Passés ces détails cinéphiles, il faut, comme toujours chez tonton To, louer la virtuosité stylistique avec laquelle les scènes d’action, chorégraphiées à l’extrême par Yuen Bun (
The Blade), sont exécutées. Disposées à intervalle régulier, elles assurent une vraie cadence au récit, donnent l'occasion de s'étonner des trouvailles de mise en scène et font passer comme une lettre à la poste un scénario riche en fantaisie débridée mais pauvre en substance. Car l’enjeu dramatique se résume aux portraits de personnages masculins bernés – car secrètement amoureux – d’une femme fatale (Kelly Lin, déjà vue chez Johnnie To dans
FullTime Killer). C'est d'autant plus ennuyeux que l'on découvre le pot aux roses avant ces braves gars (manque de bol : elle est liée à un homme d’affaires peu orthodoxe).

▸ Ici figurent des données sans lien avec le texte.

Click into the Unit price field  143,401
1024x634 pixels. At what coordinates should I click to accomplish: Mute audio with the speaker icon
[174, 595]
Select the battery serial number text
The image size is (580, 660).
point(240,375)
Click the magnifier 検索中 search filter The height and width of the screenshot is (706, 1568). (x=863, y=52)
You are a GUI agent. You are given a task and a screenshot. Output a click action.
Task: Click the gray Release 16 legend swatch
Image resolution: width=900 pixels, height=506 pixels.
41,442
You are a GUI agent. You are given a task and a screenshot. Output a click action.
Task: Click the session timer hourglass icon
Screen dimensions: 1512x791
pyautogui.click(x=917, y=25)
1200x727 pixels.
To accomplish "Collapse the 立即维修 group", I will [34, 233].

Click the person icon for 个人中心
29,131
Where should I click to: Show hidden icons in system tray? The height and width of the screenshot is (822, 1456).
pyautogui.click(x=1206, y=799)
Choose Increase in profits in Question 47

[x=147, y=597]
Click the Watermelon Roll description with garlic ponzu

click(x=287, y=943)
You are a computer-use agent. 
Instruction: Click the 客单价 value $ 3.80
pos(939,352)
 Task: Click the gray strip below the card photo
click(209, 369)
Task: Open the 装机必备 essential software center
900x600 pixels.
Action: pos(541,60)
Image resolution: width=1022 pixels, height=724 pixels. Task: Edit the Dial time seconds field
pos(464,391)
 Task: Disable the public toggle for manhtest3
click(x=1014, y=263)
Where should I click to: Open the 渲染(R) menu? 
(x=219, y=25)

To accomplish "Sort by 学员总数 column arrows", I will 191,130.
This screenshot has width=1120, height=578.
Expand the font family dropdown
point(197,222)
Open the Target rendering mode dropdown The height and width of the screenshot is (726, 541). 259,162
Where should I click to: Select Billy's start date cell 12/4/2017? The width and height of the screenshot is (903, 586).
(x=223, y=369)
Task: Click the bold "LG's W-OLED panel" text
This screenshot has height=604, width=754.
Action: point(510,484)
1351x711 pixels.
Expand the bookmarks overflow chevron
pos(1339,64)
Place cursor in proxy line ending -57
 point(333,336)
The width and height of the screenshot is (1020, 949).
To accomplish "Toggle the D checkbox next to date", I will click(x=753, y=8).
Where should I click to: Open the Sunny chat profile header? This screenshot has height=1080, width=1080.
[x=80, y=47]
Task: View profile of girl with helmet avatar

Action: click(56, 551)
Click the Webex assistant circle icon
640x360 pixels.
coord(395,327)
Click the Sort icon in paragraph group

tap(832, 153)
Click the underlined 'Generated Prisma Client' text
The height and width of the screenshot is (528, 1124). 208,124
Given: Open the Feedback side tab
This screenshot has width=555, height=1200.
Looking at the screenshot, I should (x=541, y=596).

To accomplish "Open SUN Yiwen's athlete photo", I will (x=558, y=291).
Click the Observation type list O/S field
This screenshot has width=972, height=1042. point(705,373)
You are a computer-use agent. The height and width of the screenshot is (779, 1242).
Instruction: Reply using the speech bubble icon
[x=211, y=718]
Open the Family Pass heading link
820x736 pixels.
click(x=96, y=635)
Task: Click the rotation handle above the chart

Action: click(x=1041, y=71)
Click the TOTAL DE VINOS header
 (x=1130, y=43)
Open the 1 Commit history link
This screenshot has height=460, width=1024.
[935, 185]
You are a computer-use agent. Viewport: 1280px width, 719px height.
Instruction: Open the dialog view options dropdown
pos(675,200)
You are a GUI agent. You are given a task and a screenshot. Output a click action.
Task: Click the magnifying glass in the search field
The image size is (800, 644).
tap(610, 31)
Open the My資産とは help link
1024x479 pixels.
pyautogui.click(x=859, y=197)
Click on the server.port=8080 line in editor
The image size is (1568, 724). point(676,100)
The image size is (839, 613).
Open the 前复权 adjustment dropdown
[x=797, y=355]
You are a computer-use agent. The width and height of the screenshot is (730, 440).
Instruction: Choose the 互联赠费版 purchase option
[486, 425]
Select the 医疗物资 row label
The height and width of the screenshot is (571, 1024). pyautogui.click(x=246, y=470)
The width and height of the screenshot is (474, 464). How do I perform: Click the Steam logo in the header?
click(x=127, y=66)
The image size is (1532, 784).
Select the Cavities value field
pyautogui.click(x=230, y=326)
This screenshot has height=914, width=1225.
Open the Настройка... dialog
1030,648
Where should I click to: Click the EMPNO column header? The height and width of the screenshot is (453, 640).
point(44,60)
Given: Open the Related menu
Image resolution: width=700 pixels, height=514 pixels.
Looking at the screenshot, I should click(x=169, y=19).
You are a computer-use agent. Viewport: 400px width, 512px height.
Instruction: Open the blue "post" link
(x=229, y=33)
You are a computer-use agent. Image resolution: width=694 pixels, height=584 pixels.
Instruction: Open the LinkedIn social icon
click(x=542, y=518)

Point très positif: le côté Dandy des pickpockets est amplifié par la bande-son du compositeur français Xavier Jamaux qui propose un savant mélange de jazz, d’erhu et de Morricone (justement récompensée au dernier festival de Berlin). Elle est totalement synchrone avec l’esprit frivole et divertissant recherché par le réalisateur. On regarde presque le film avec ses oreilles. Amoureux éternel de Hong Kong, Johnnie To en profite pour lui rendre hommage et filme la ville, son bouillonnement, son atmosphère, avec une vitalité sincère. Pour toutes ces raisons,
Sparrow a une allure fringante mais un peu trop candide pour faire passer les vessies pour des lanternes. C'est là où le bât blesse: on attend toujours plus que ce qui nous est proposé. On attend toujours que To se surpasse. Un peu comme lorsqu'on regardait, au hasard, un
Fulltime Killer : conscient de toutes les références digérées sans réellement trouver une personnalité affirmée, sans prendre un plaisir inédit. Visiblement, To, lui, s'est fait plaisir; et on est bien content pour lui. Mais si elle peut faire illusion, cette sympathique parenthèse n'est pas non plus exempte de faiblesses avec des facilités narratives. A l'aune de ce dénouement très prévisible qui bousille l’agréable impression euphorique laissée jusque là. Pas de quoi se relever la nuit donc. Mais pour se consoler, on prendra
Sparrow comme une nouvelle démonstration de savoir-faire dans une filmographie robuste qui rebondit allégrement de genre en genre et dont on n’a pas fini d’épuiser toutes les batteries créatives. Ça a beau être anodin, c'est toujours ça de pris.